Soldiers on Parade for Visit by King George V and Queen Mary.
In a 1952 paper entitled “The story of the Royal West African Frontier Force”, published by the Royal United Service Institution journal, Brigadier F.A.S Clarke (DSO) however attempts to give a more scholarly account of the origins, services and numerical composition of the Force. In telling the RWAFF story, he sums up his account of its activities with this assertion: “though the force habitually wore a scarlet suave jacket, fez, and cummerbund on ceremonial parades, it has never been merely a ‘picturesque constabulary’ as some would now have us believe”. He gives instances of laborious and painstaking operations,expeditions and invasions conducted by RWAFF units in their bid to capture enemy territory. More importantly, he provides the organizational structure of the force, as well as its numerical composition. According to him, the force consisted of a Headquarters Company, a Raffle Company, platoons and battalions. He equally notes that the total strength of a 1938 WAFF battalion, apart from British personnel, was 591 African troops and 219 carriers (those who bore the WAFF’s heavy loads of ammunition and supplies), with Nigeria providing the major quota.
RWAFF troops boarding a military plane.
The availability of such data might suggest a basis on which P.W.D architects developed accommodation schedules for RWAFF troop quarters designs. One of these designs was what I had sourced from my archival search, and is presented below:
Drawing of RWAFF Quarters by the Nigeria PWD.
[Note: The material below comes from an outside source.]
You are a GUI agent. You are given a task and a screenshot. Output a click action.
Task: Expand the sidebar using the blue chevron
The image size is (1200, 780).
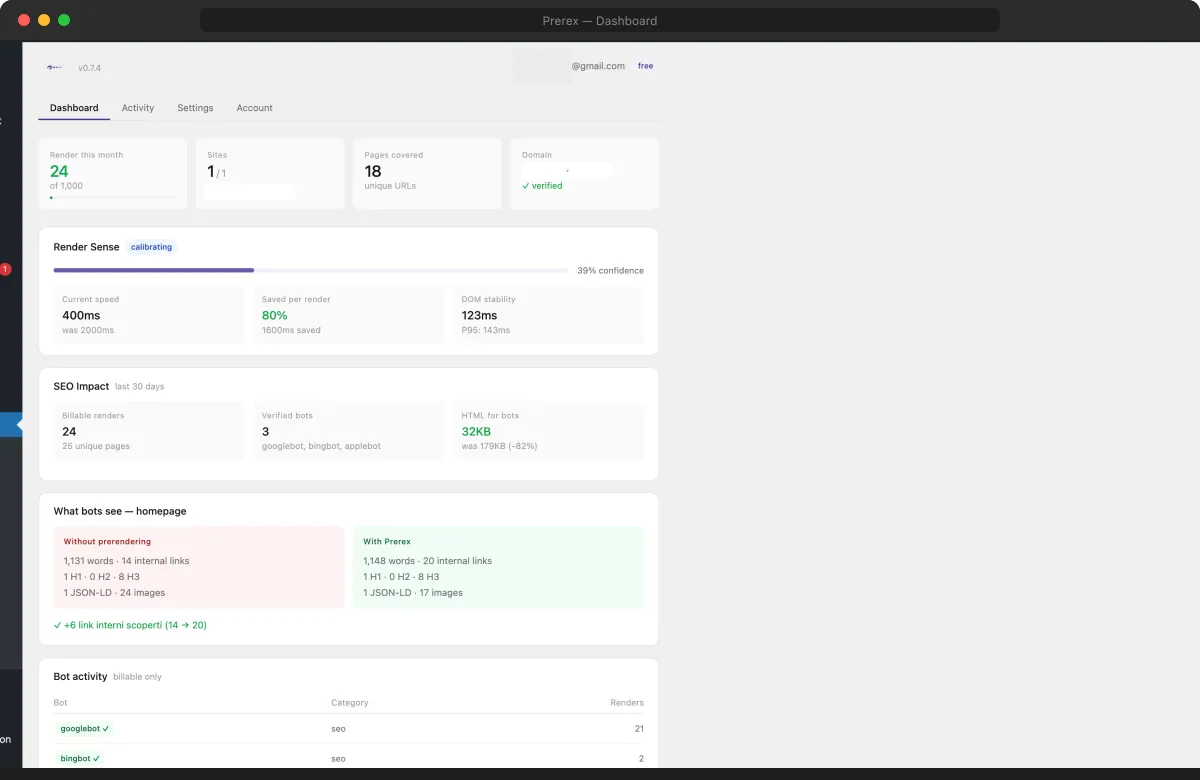[10, 424]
The troop quarters consisted of a ten-room block with an external measurement of 108’3”. It was fronted by an open veranda, and surrounded by an open drain which conveyed waste water to a surface disposal system. Each room had an internal measurement of 18’6” by 10’0”, and was accessed through a doorway from the open veranda. Although each room had a rear window, the space between the top of the door and the wall plate was also fitted with an expanded metal ventilator. This enabled cross ventilation and adequate air flow within each room. The roofing favoured a deep gable design to facilitate rain water run-off during the frequent tropical rain storms.